_Task requirements_
Take every line from the entries below that includes the word "Given" and copy it.
START Data provided
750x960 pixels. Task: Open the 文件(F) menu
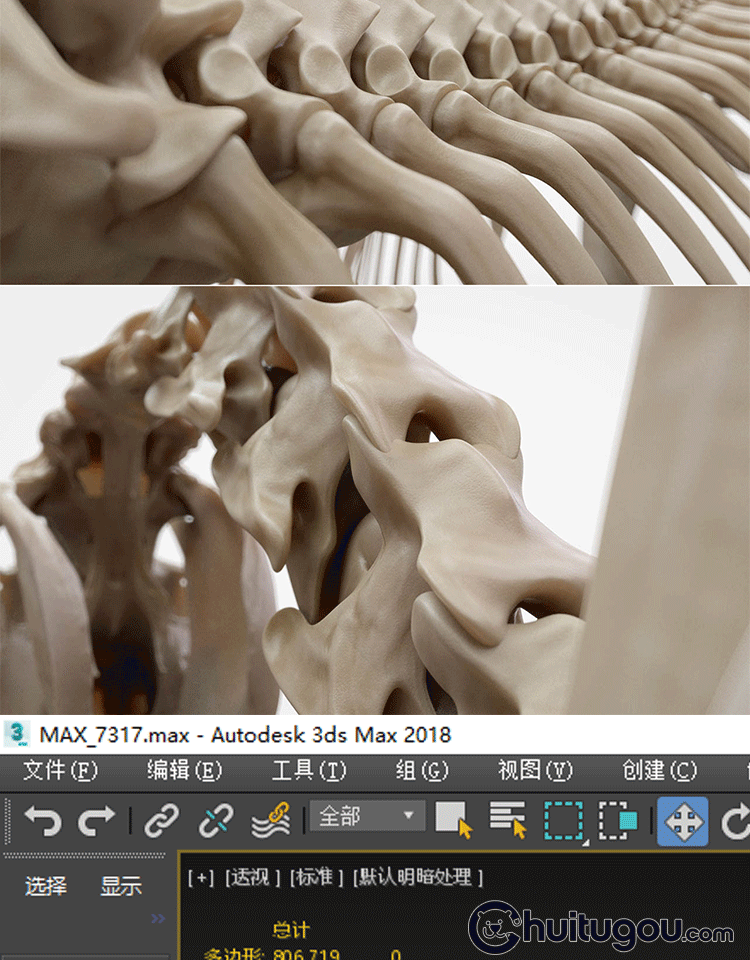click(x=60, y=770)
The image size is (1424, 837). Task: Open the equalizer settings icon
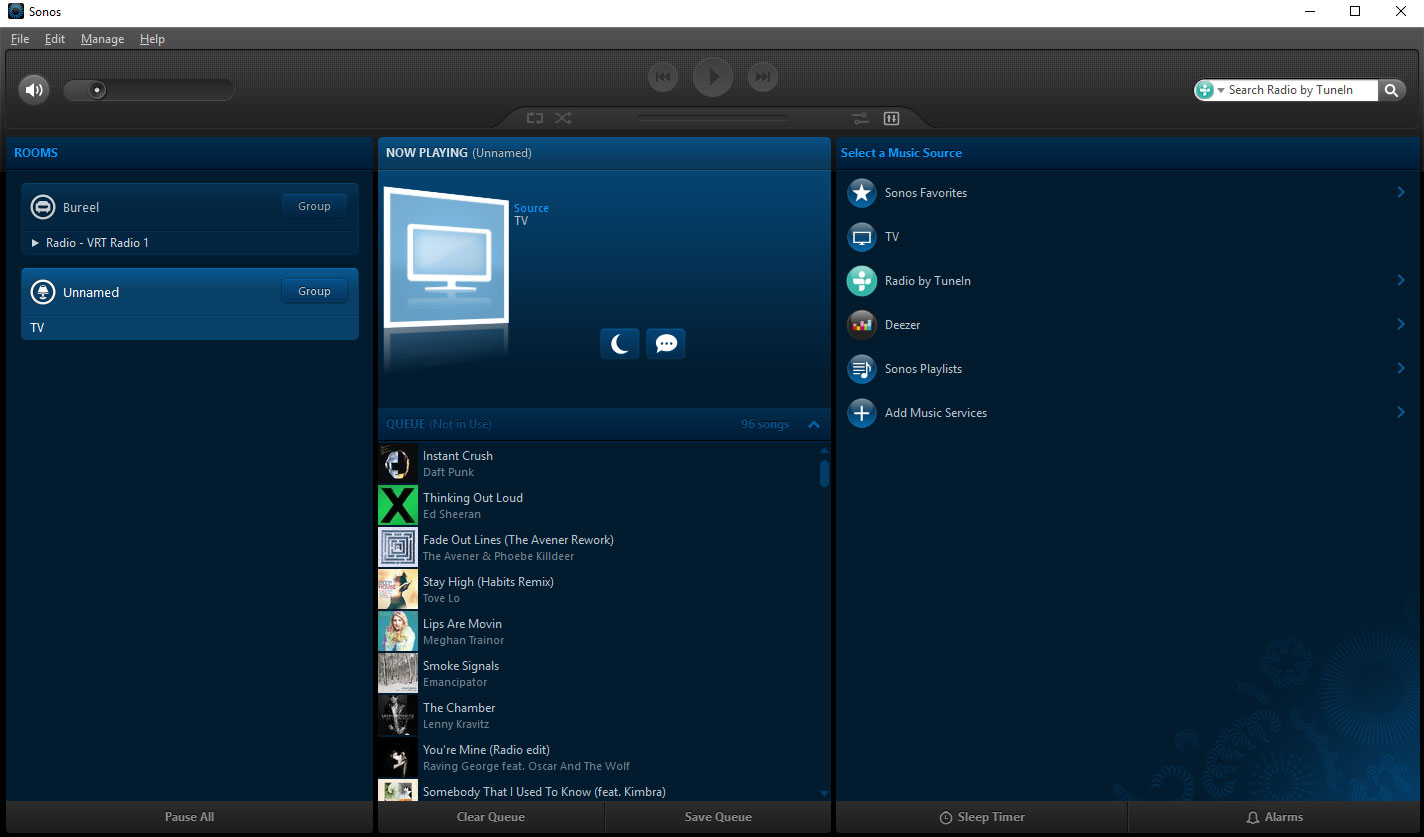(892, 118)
END Data provided
START Data provided
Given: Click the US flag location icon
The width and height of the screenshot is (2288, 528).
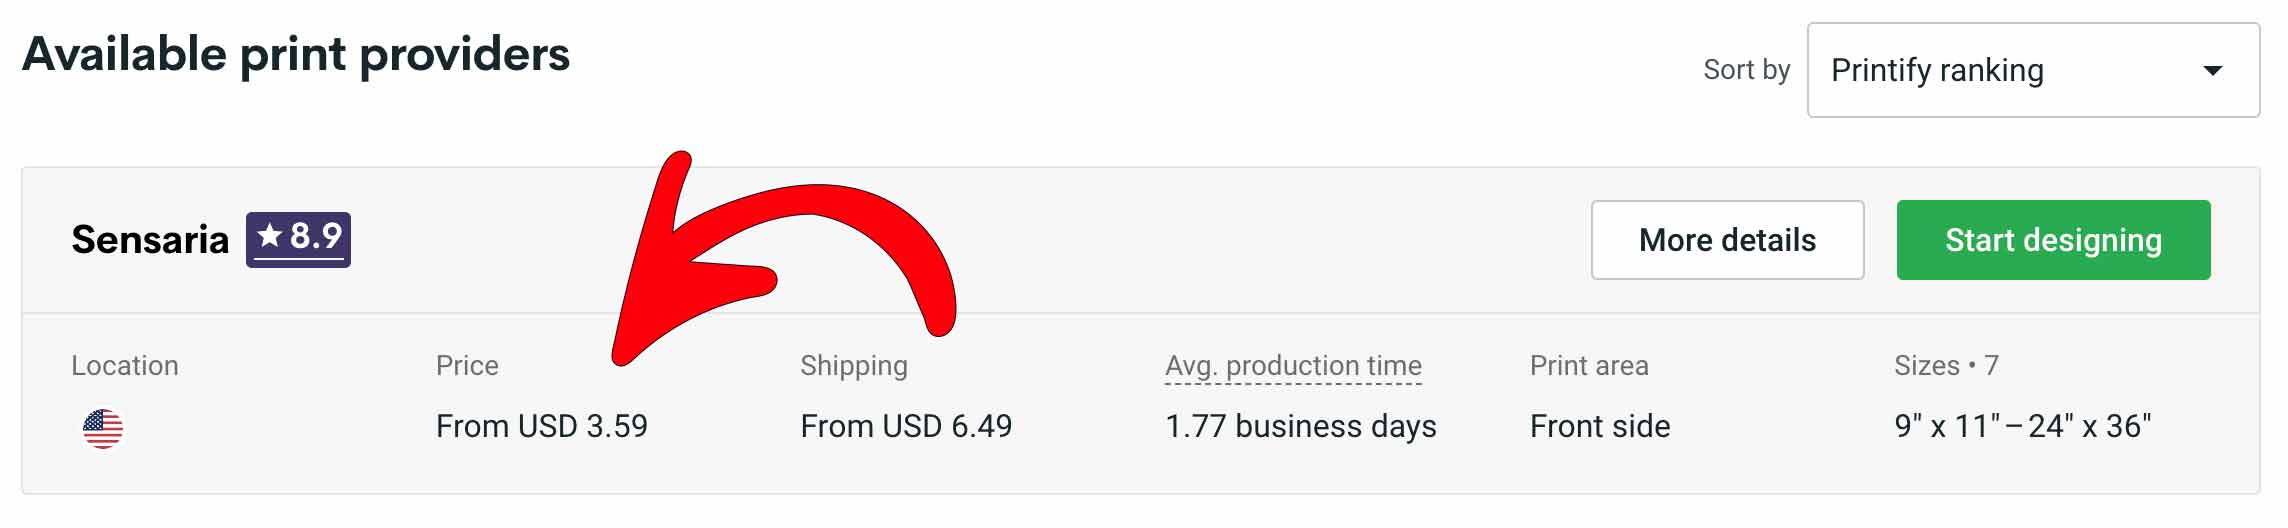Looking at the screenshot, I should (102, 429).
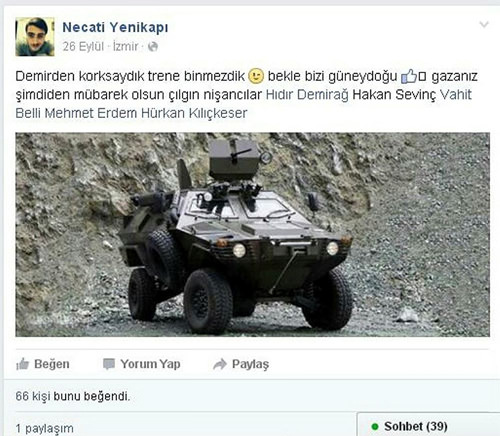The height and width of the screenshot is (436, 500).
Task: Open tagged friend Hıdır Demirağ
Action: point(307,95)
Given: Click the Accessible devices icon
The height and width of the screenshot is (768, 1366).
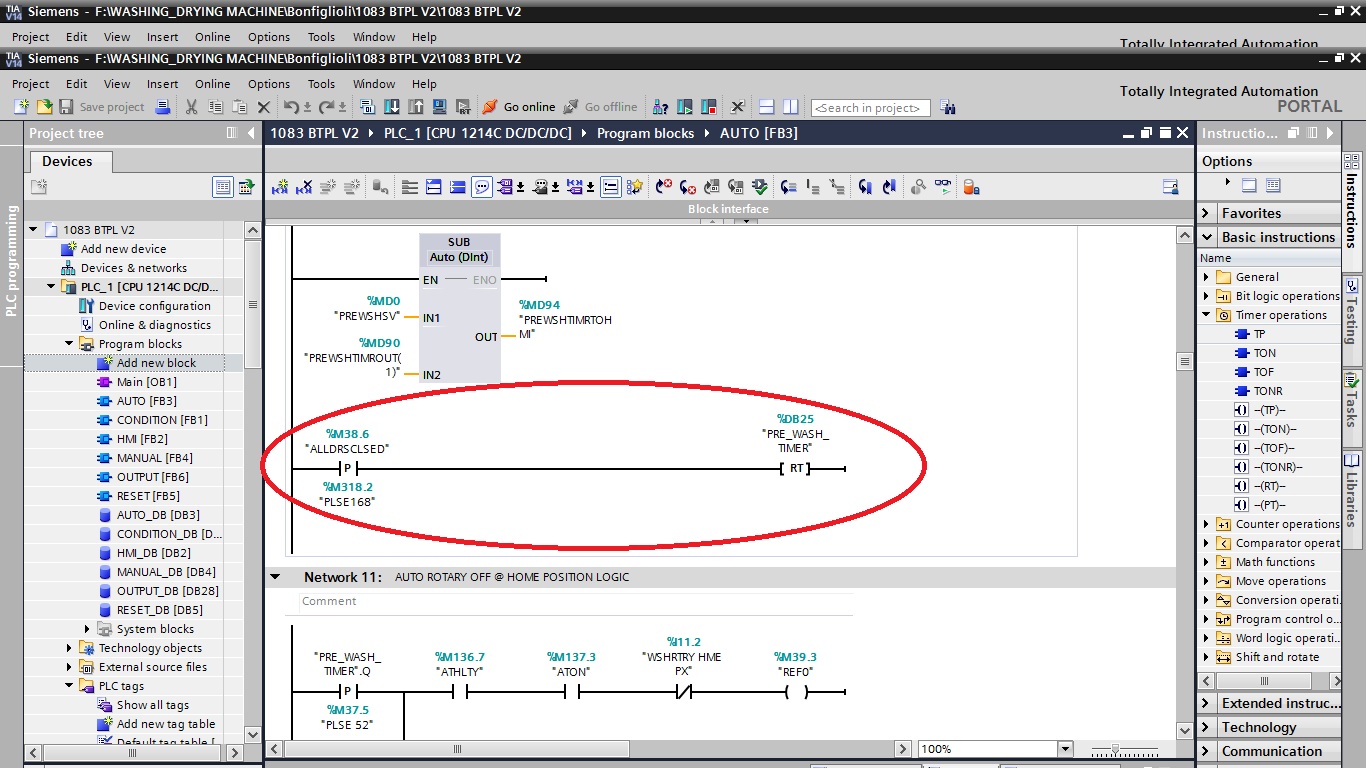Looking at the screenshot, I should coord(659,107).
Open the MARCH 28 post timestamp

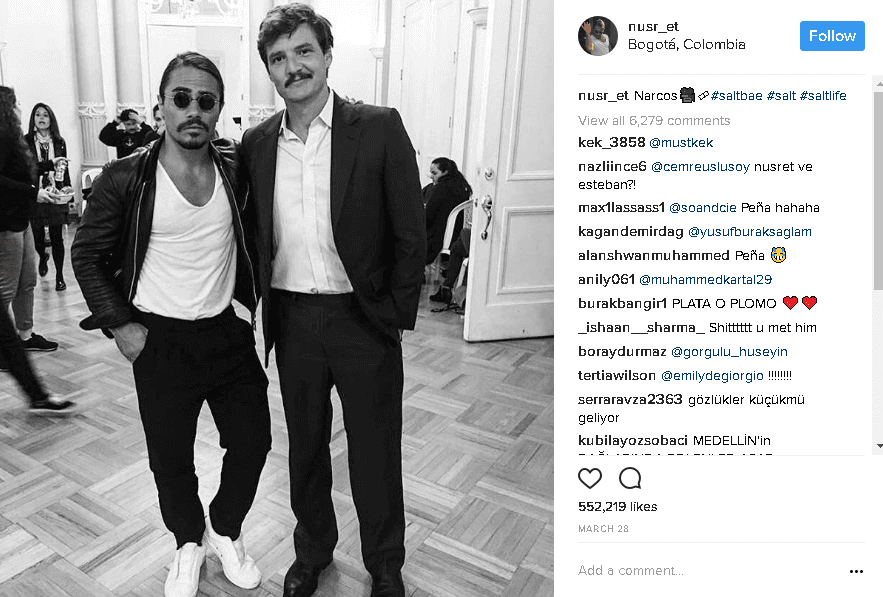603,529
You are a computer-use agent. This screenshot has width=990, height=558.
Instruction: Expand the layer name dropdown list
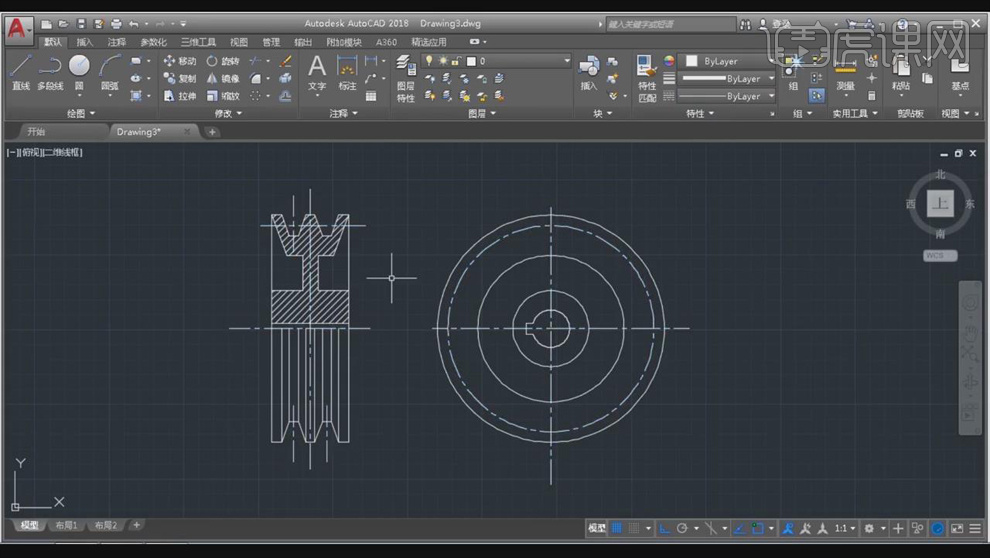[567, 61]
END Data provided
START Data provided
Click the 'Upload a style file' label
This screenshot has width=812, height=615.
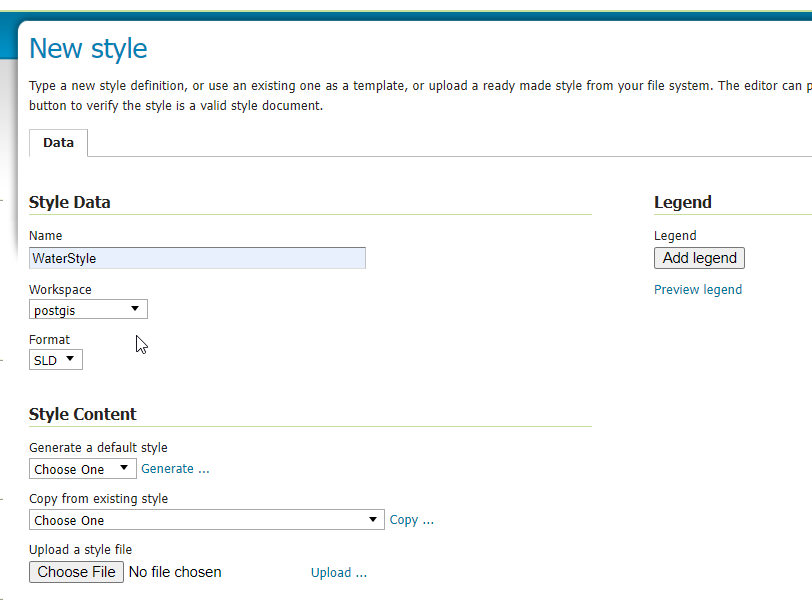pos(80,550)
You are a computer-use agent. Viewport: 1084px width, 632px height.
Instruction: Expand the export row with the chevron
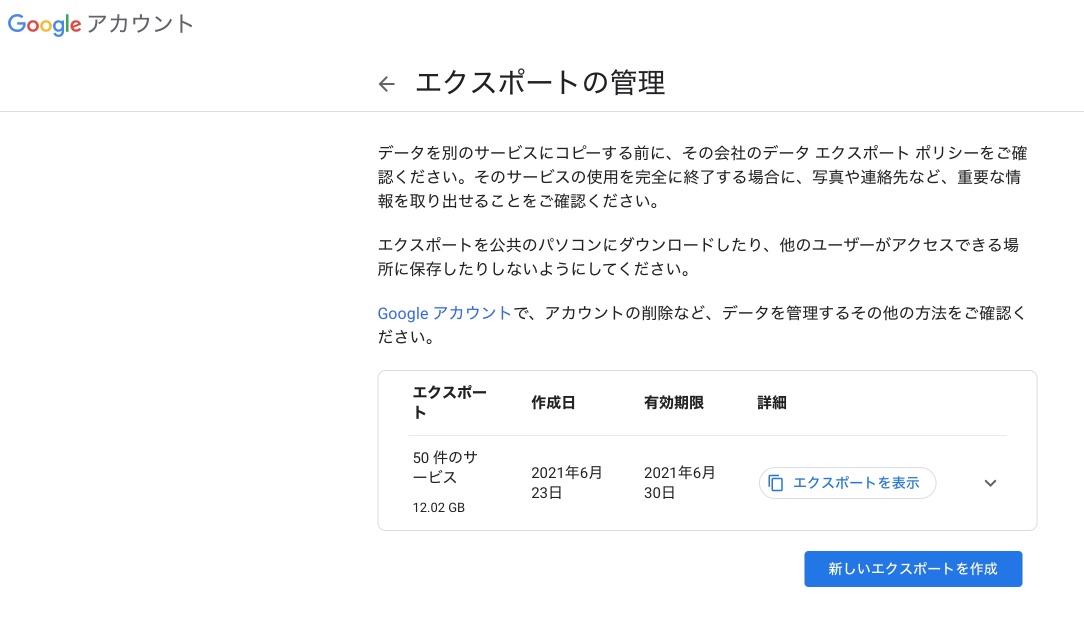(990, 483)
END Data provided
_Result_
Given: Click the US flag location icon
Given: Click the Accessible devices icon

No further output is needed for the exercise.